AIM OF THE TASK:
Arrange every line of the listing below as a Markdown table, with the row number in a column named No. and the line itself in a column named Line. Omit blank lines.

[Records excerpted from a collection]
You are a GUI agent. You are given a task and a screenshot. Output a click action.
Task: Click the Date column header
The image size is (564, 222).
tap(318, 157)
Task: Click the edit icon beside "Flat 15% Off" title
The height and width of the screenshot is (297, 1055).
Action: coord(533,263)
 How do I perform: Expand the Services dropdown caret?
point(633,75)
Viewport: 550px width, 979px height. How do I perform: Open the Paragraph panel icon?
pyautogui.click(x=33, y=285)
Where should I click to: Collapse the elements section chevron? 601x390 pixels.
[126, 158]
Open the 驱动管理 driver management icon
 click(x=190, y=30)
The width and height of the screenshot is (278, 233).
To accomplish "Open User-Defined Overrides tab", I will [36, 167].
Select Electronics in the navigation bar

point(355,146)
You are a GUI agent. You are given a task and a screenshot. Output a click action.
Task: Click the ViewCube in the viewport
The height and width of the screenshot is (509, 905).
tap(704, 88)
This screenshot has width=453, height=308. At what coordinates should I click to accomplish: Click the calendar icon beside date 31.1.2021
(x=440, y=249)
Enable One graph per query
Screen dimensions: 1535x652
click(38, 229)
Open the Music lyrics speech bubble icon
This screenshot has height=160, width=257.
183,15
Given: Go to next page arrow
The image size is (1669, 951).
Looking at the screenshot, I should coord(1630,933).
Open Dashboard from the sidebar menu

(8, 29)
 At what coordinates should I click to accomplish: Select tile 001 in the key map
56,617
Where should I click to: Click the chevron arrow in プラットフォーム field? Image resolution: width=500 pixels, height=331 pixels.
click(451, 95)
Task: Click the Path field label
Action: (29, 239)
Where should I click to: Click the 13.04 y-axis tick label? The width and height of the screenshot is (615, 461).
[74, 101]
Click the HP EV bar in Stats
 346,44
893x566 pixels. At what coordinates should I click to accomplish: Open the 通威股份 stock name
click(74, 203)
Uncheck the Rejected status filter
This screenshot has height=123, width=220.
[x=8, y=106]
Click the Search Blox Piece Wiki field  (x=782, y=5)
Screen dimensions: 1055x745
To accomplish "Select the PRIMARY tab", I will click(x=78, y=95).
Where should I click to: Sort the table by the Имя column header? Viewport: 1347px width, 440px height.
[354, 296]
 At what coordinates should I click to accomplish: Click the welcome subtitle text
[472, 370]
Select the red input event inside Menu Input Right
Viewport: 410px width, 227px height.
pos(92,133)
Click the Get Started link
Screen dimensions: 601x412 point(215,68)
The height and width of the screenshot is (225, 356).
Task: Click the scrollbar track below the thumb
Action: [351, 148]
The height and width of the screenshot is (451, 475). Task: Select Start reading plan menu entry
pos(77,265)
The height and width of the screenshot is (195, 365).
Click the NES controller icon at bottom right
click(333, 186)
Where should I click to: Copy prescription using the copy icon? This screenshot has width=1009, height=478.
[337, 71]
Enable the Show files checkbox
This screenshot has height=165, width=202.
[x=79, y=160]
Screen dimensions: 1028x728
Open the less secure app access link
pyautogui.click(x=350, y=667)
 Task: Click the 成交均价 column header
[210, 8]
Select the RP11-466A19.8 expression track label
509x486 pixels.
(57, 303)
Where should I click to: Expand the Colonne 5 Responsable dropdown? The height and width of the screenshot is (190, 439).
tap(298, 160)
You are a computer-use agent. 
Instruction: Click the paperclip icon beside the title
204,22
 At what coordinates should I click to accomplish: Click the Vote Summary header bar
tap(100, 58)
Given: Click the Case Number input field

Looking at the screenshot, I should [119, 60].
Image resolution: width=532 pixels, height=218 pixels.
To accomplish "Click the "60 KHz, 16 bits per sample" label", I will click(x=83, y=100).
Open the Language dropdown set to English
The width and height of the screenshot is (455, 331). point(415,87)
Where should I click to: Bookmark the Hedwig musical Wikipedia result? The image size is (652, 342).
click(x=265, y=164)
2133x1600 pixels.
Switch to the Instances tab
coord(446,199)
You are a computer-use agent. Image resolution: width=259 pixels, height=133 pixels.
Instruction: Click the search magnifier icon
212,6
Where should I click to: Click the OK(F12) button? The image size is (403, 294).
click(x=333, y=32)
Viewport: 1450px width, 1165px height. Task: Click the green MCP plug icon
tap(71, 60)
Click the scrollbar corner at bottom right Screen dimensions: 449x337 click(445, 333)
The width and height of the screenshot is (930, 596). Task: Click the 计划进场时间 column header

TASK ANSWER:
| No. | Line |
|---|---|
| 1 | You are a GUI agent. You are given a task and a screenshot. Output a click action. |
| 2 | Task: Click the Date column header |
| 3 | The image size is (564, 222). |
| 4 | tap(318, 157) |
| 5 | Task: Click the edit icon beside "Flat 15% Off" title |
| 6 | The height and width of the screenshot is (297, 1055). |
| 7 | Action: coord(533,263) |
| 8 |  How do I perform: Expand the Services dropdown caret? |
| 9 | point(633,75) |
| 10 | Viewport: 550px width, 979px height. How do I perform: Open the Paragraph panel icon? |
| 11 | pyautogui.click(x=33, y=285) |
| 12 | Where should I click to: Collapse the elements section chevron? 601x390 pixels. |
| 13 | [126, 158] |
| 14 | Open the 驱动管理 driver management icon |
| 15 |  click(x=190, y=30) |
| 16 | The width and height of the screenshot is (278, 233). |
| 17 | To accomplish "Open User-Defined Overrides tab", I will [36, 167]. |
| 18 | Select Electronics in the navigation bar |
| 19 | point(355,146) |
| 20 | You are a GUI agent. You are given a task and a screenshot. Output a click action. |
| 21 | Task: Click the ViewCube in the viewport |
| 22 | The height and width of the screenshot is (509, 905). |
| 23 | tap(704, 88) |
| 24 | This screenshot has width=453, height=308. At what coordinates should I click to accomplish: Click the calendar icon beside date 31.1.2021 |
| 25 | (x=440, y=249) |
| 26 | Enable One graph per query |
| 27 | Screen dimensions: 1535x652 |
| 28 | click(38, 229) |
| 29 | Open the Music lyrics speech bubble icon |
| 30 | This screenshot has height=160, width=257. |
| 31 | 183,15 |
| 32 | Given: Go to next page arrow |
| 33 | The image size is (1669, 951). |
| 34 | Looking at the screenshot, I should coord(1630,933). |
| 35 | Open Dashboard from the sidebar menu |
| 36 | (8, 29) |
| 37 |  At what coordinates should I click to accomplish: Select tile 001 in the key map |
| 38 | 56,617 |
| 39 | Where should I click to: Click the chevron arrow in プラットフォーム field? Image resolution: width=500 pixels, height=331 pixels. |
| 40 | click(451, 95) |
| 41 | Task: Click the Path field label |
| 42 | Action: (29, 239) |
| 43 | Where should I click to: Click the 13.04 y-axis tick label? The width and height of the screenshot is (615, 461). |
| 44 | [74, 101] |
| 45 | Click the HP EV bar in Stats |
| 46 |  346,44 |
| 47 | 893x566 pixels. At what coordinates should I click to accomplish: Open the 通威股份 stock name |
| 48 | click(74, 203) |
| 49 | Uncheck the Rejected status filter |
| 50 | This screenshot has height=123, width=220. |
| 51 | [x=8, y=106] |
| 52 | Click the Search Blox Piece Wiki field  (x=782, y=5) |
| 53 | Screen dimensions: 1055x745 |
| 54 | To accomplish "Select the PRIMARY tab", I will click(x=78, y=95). |
| 55 | Where should I click to: Sort the table by the Имя column header? Viewport: 1347px width, 440px height. |
| 56 | [354, 296] |
| 57 |  At what coordinates should I click to accomplish: Click the welcome subtitle text |
| 58 | [472, 370] |
| 59 | Select the red input event inside Menu Input Right |
| 60 | Viewport: 410px width, 227px height. |
| 61 | pos(92,133) |
| 62 | Click the Get Started link |
| 63 | Screen dimensions: 601x412 point(215,68) |
| 64 | The height and width of the screenshot is (225, 356). |
| 65 | Task: Click the scrollbar track below the thumb |
| 66 | Action: [351, 148] |
| 67 | The height and width of the screenshot is (451, 475). Task: Select Start reading plan menu entry |
| 68 | pos(77,265) |
| 69 | The height and width of the screenshot is (195, 365). |
| 70 | Click the NES controller icon at bottom right |
| 71 | click(333, 186) |
| 72 | Where should I click to: Copy prescription using the copy icon? This screenshot has width=1009, height=478. |
| 73 | [337, 71] |
| 74 | Enable the Show files checkbox |
| 75 | This screenshot has height=165, width=202. |
| 76 | [x=79, y=160] |
| 77 | Screen dimensions: 1028x728 |
| 78 | Open the less secure app access link |
| 79 | pyautogui.click(x=350, y=667) |
| 80 |  Task: Click the 成交均价 column header |
| 81 | [210, 8] |
| 82 | Select the RP11-466A19.8 expression track label |
| 83 | 509x486 pixels. |
| 84 | (57, 303) |
| 85 | Where should I click to: Expand the Colonne 5 Responsable dropdown? The height and width of the screenshot is (190, 439). |
| 86 | tap(298, 160) |
| 87 | You are a computer-use agent.  |
| 88 | Instruction: Click the paperclip icon beside the title |
| 89 | 204,22 |
| 90 |  At what coordinates should I click to accomplish: Click the Vote Summary header bar |
| 91 | tap(100, 58) |
| 92 | Given: Click the Case Number input field |
| 93 | Looking at the screenshot, I should [119, 60]. |
| 94 | Image resolution: width=532 pixels, height=218 pixels. |
| 95 | To accomplish "Click the "60 KHz, 16 bits per sample" label", I will click(x=83, y=100). |
| 96 | Open the Language dropdown set to English |
| 97 | The width and height of the screenshot is (455, 331). point(415,87) |
| 98 | Where should I click to: Bookmark the Hedwig musical Wikipedia result? The image size is (652, 342). |
| 99 | click(x=265, y=164) |
| 100 | 2133x1600 pixels. |
| 101 | Switch to the Instances tab |
| 102 | coord(446,199) |
| 103 | You are a computer-use agent. Image resolution: width=259 pixels, height=133 pixels. |
| 104 | Instruction: Click the search magnifier icon |
| 105 | 212,6 |
| 106 | Where should I click to: Click the OK(F12) button? The image size is (403, 294). |
| 107 | click(x=333, y=32) |
| 108 | Viewport: 1450px width, 1165px height. Task: Click the green MCP plug icon |
| 109 | tap(71, 60) |
| 110 | Click the scrollbar corner at bottom right Screen dimensions: 449x337 click(445, 333) |
| 111 | The width and height of the screenshot is (930, 596). Task: Click the 计划进场时间 column header |